The Story
Why it exists.
The beginning
Beau Bow arrived in 2010 as part of Six Scents Series Three, a collection built around the creative visions of emerging fashion designers. Alex Mabille contributed his interpretation: romantic, polished, defined by the signature bow that anchors his aesthetic. The fragrance translates that language into scent. Rodrigo Flores-Roux constructed it as a modern chypre, moving from crisp citrus greens through a lush floral heart and landing on a base that doesn't apologize for what it is. The name is a direct nod to Mabille's bow-adorned world, the kind of refined femininity that reads as effortless precisely because it requires precision to achieve.

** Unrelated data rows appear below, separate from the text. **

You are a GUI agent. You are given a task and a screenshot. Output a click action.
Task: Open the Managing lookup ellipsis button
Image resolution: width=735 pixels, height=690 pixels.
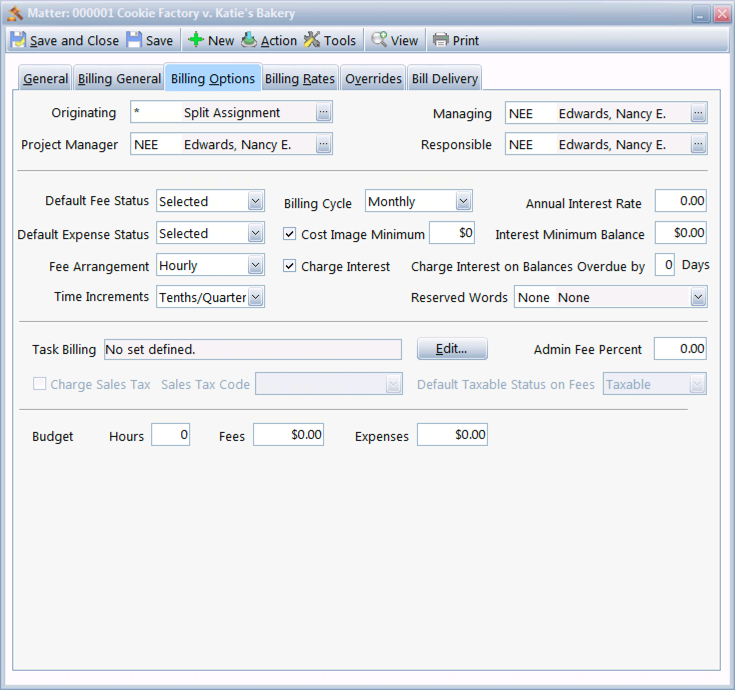point(698,114)
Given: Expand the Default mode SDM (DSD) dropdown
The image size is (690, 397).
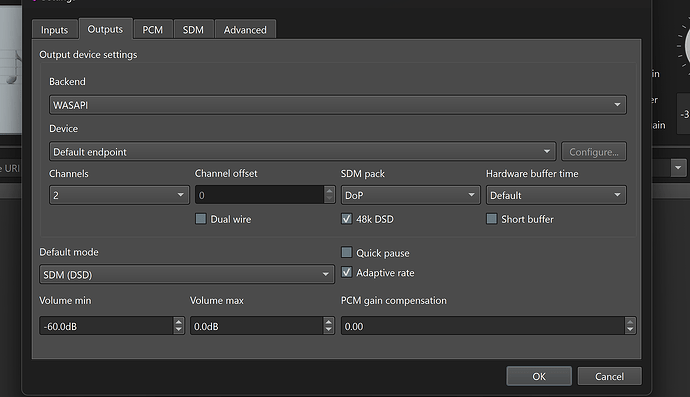Looking at the screenshot, I should 187,274.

The opening doesn't tiptoe. Basil and violet leaf arrive before the bergamot fully settles, creating a green bite that most fragrances of this era softened into background noise. Nine top notes could easily dissolve into noise, but the composition keeps them in formation. Galbanum adds that slightly bitter, resinous edge that gives the citrus something to push against rather than float on. In the heart, mastic resinousness anchors the rose and honeysuckle, keeping the florals from becoming precious. The result is a fragrance that moves from garden to something earthier without losing its sense of self.
The evolution
The first twenty minutes announce themselves clearly. Bergamot, citron, basil, violet leaf, mint, all present, all distinct, but moving as a unit. There's no single moment of chaos; the opening is composed, almost cool. Around the half-hour mark, the florals begin their takeover. Rose arrives first, then magnolia and honeysuckle, but they don't overwhelm, the mastic accord keeps them honest, dry rather than sweet. By hour two, the base begins asserting itself. Vetiver and oakmoss take over, with iris adding a powdery softness that rounds the edges. The drydown is where this fragrance earns its chypre classification. Oakmoss doesn't hide. It lingers, green and slightly bitter, long after the citrus has faded. On fabric, this one holds into the next day.
Cultural impact
Beau Bow exists in an interesting position within the Six Scents catalog. Series Three was the brand's third exploration of fashion-scent collaboration, following the debut series and Series Two. Where some fragrances in that collection pushed toward provocative territory, Beau Bow stayed deliberately romantic, a floral chypre that takes its design cues from a designer known for polished femininity rather than disruption. The 2010 launch date places it at a moment when niche perfumery was beginning to attract serious fashion-world attention, though the fragrance's specific character, cool, composed, intentionally green, positioned it as a quieter statement than many of its contemporaries.